Refer to the specific census and withdrawal dates for the semester(s) in which this unit is offered, or view unit timetables.

LevelUndergraduate
FacultyFaculty of Arts
OfferedClayton Second semester 2014 (Day)
Coordinator(s)Dr Patrick Spedding

Synopsis

The unit is designed to introduce students to the development of the dark or satanic hero and the femme fatal in a range of major English texts selected to illustrate the tremendous impact and popularity of these powerful figures.

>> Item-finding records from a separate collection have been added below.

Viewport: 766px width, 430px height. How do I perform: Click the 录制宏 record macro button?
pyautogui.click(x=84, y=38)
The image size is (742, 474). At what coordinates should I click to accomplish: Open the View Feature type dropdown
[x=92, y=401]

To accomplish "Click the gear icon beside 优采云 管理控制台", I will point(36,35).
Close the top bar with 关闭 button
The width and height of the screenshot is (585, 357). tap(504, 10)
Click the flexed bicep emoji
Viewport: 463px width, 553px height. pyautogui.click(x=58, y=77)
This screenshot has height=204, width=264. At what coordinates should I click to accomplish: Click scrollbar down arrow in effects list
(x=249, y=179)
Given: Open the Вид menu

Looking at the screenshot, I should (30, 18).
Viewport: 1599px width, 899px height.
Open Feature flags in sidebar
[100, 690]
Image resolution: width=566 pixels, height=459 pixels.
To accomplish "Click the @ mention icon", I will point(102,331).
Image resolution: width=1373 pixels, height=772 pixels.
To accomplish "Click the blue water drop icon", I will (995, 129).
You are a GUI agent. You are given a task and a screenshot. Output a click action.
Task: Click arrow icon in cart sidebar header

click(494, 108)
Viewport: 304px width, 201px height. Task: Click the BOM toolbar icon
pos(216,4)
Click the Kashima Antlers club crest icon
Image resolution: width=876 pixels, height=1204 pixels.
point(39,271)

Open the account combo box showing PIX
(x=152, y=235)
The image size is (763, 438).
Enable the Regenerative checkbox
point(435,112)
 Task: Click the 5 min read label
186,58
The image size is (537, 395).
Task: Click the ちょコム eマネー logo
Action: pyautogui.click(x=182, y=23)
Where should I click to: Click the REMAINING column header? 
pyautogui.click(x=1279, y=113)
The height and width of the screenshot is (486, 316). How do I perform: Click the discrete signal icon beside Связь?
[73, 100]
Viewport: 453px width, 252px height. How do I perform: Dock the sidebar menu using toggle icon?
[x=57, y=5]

Writers since the Renaissance have created powerful and seductive heroes, anti-heroes and appealing villains who advocate and personify radical individualism, self-sufficiency and ambition, but who are often isolated, gloomy and dissatisfied by their revolt against God, tmorality and society. Special attention will be given to the gendered representation of the dark hero, particularly the persistent tendency to represent or view female characters who challenge moral codes in relation to prevailing social roles of virgin/whore, good/bad mother etc. The unit encourages students to examine the relationship between the satanic heroes, vamps and villains who appear in the unit texts and the many dark heroes of contemporary culture.

Outcomes

Students successfully completing this subject will be able to:

  1. identify key characteristics of the Dark or Satanic Hero and the Femme Fatal;
  2. identify the historical development, and with a range of different historical manifestations, of these figures;
  3. identify the psychological, social and cultural roots of these figures and the impact they have had;
  4. identify the key critical debates concerning the Dark Hero and Femme Fatal;
  5. evaluate the relevance of these debates to the course-texts as well as to modern manifestations of these figures
  6. argue their interpretations clearly and persuasively in oral and essay form;
  7. communicate ideas and position effectively in discussion.

Assessment

Written work: 65% Test (1 hour): 25%
Participation: 10%

Chief examiner(s)

Workload requirements

22 hours per semester

This unit applies to the following area(s) of study

Prerequisites

A gateway unit in Literary Studies or permission.